According to Proust, time, the more powerful can override and change memory. As a result, we forget, we combine, we enhance. And, sometimes, we delete. Often it doesn’t matter. The changes are incorporated seamlessly as truth is mixed with unintended fiction to adjust for mangled recall. Although Proust doesn’t clarify the alterations, for me, they count only as long as they are faithful to the individual characters or events. That is what endures.

Something else takes place as well. In capturing a life’s story—for example, my memoir WHY US?—one memory triggers another and the past opens up in a fresh and invigorating way. Earlier episodes once thought lost are brought to mind. Different perspectives take hold and images are modified as the stale or the well-defined recollections of long ago are revived.
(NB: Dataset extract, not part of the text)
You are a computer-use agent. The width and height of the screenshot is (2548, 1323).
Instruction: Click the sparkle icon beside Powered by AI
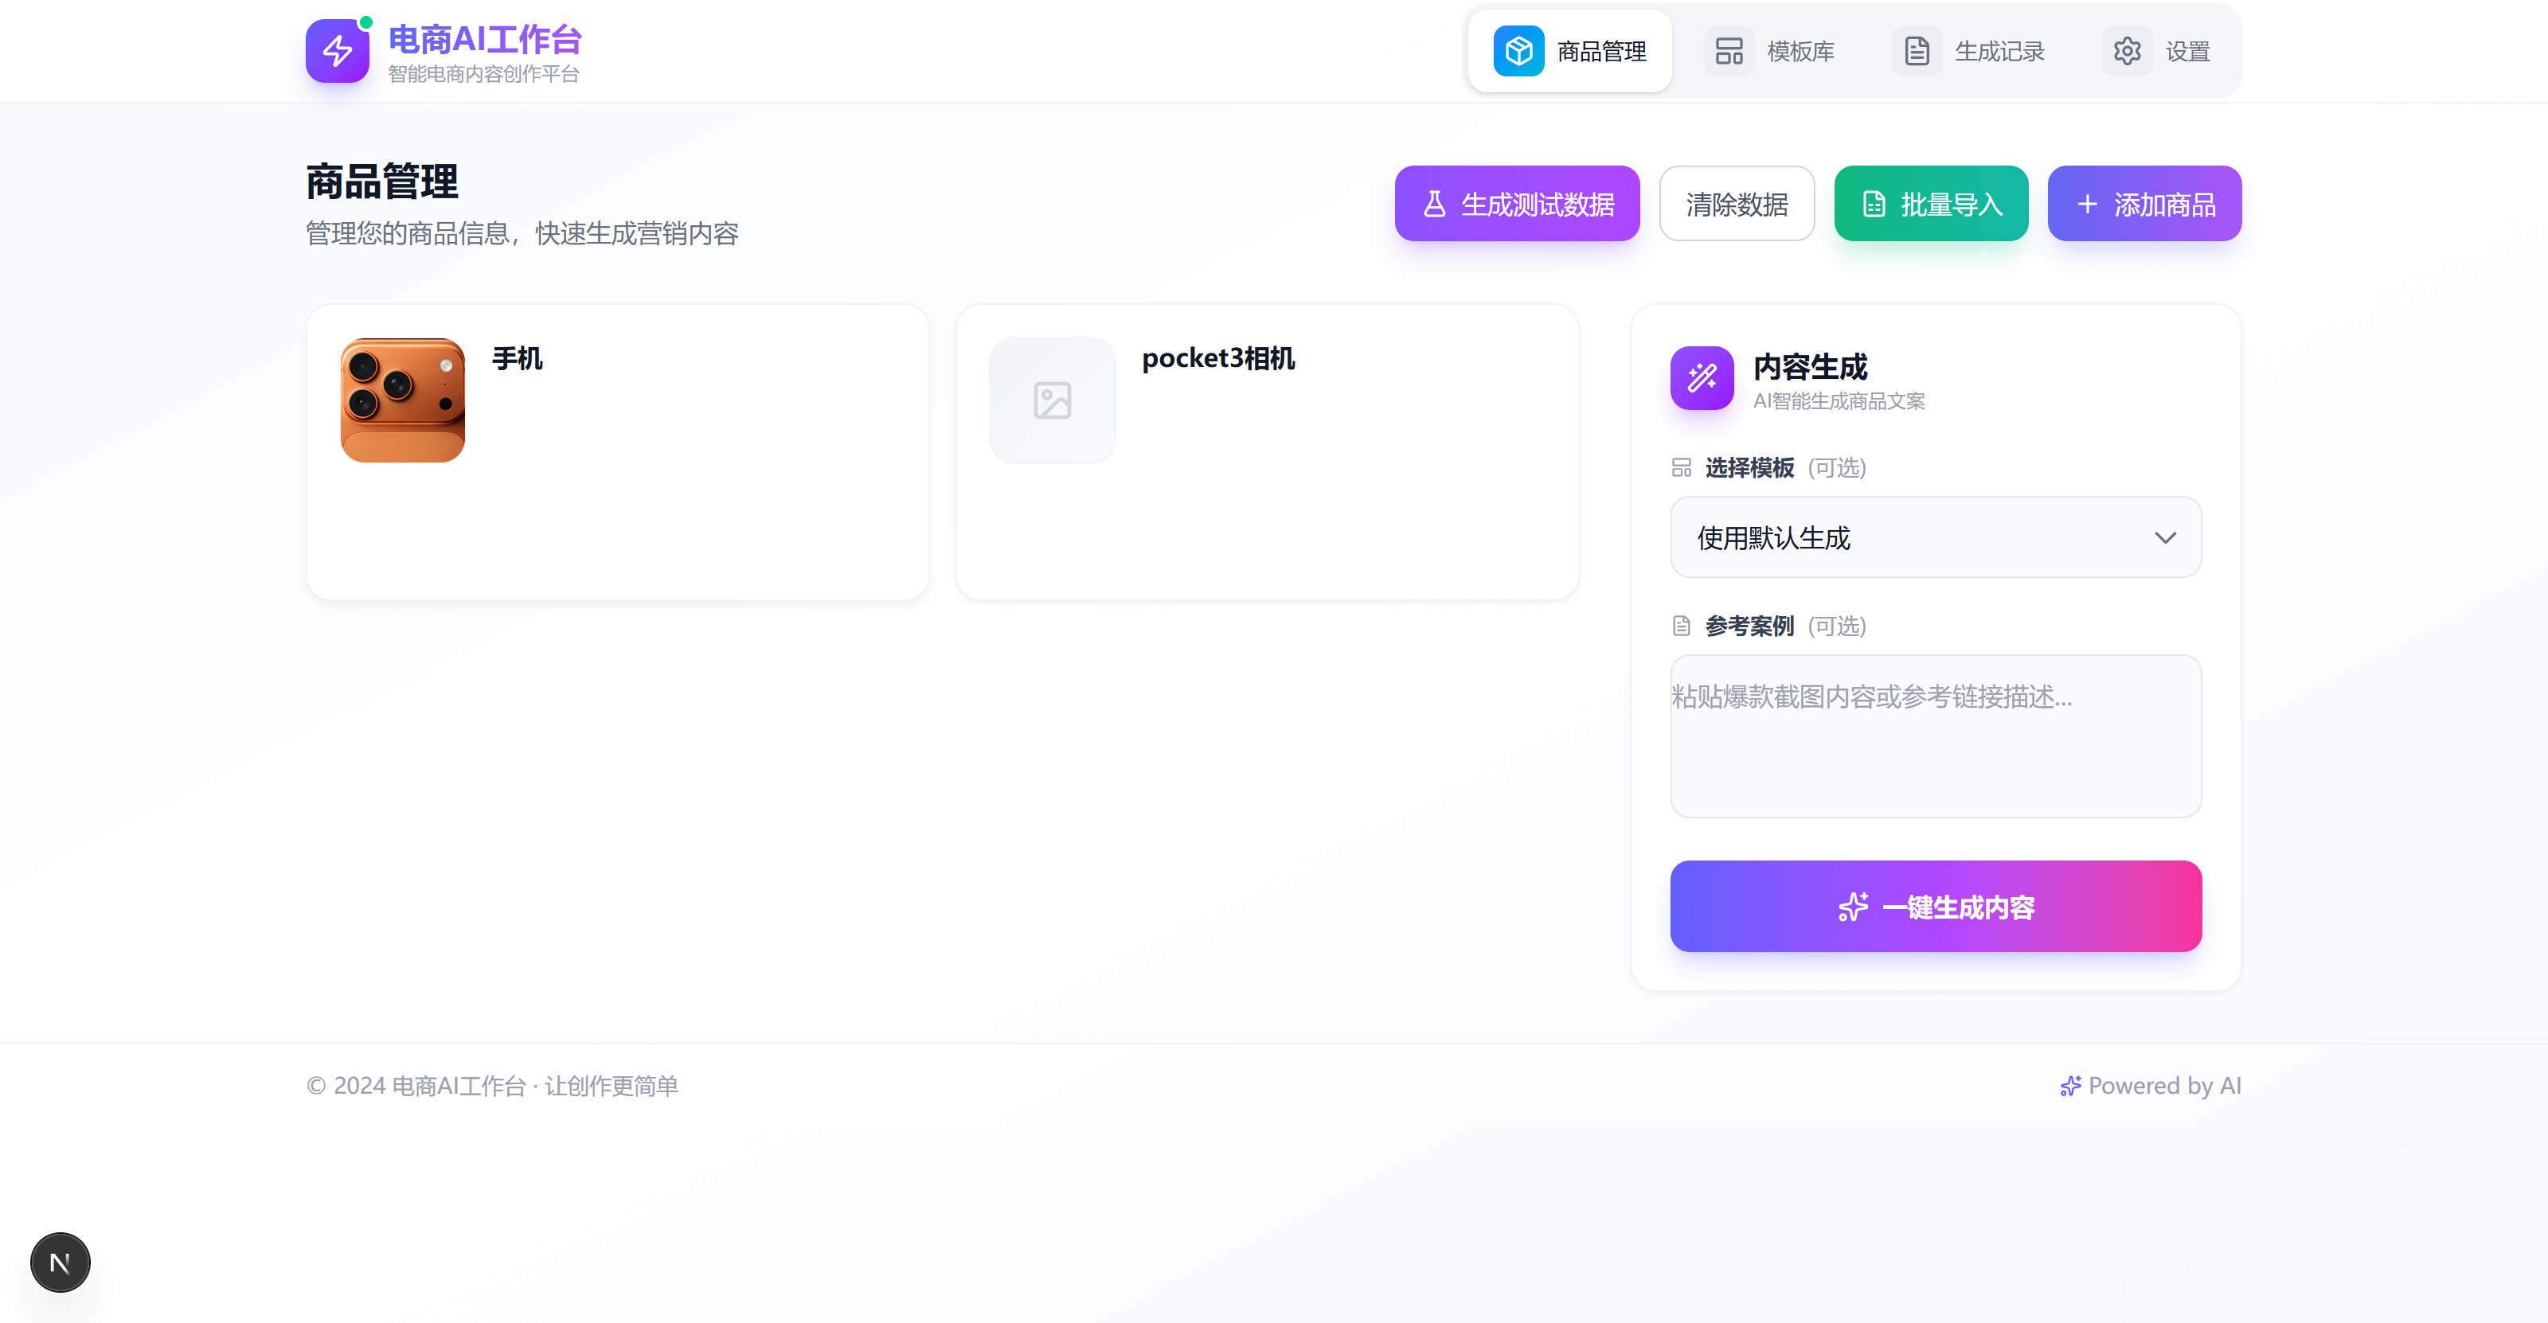point(2069,1086)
All of us, at some point or another, have searched for the truth as time and memory have shaped it and we each tell our own stories as honestly as possible. You may have trouble recalling the details of actions long ago but some form of them are buried in our brains. Look for them. They are the stories about loved ones lost and finding them anew, through writing and remembering, remembering and writing  . . .

Maybe those memories have changed, or just maybe they remain the same. But no matter. Write them NOW as you remember them.  You may never have a better chance.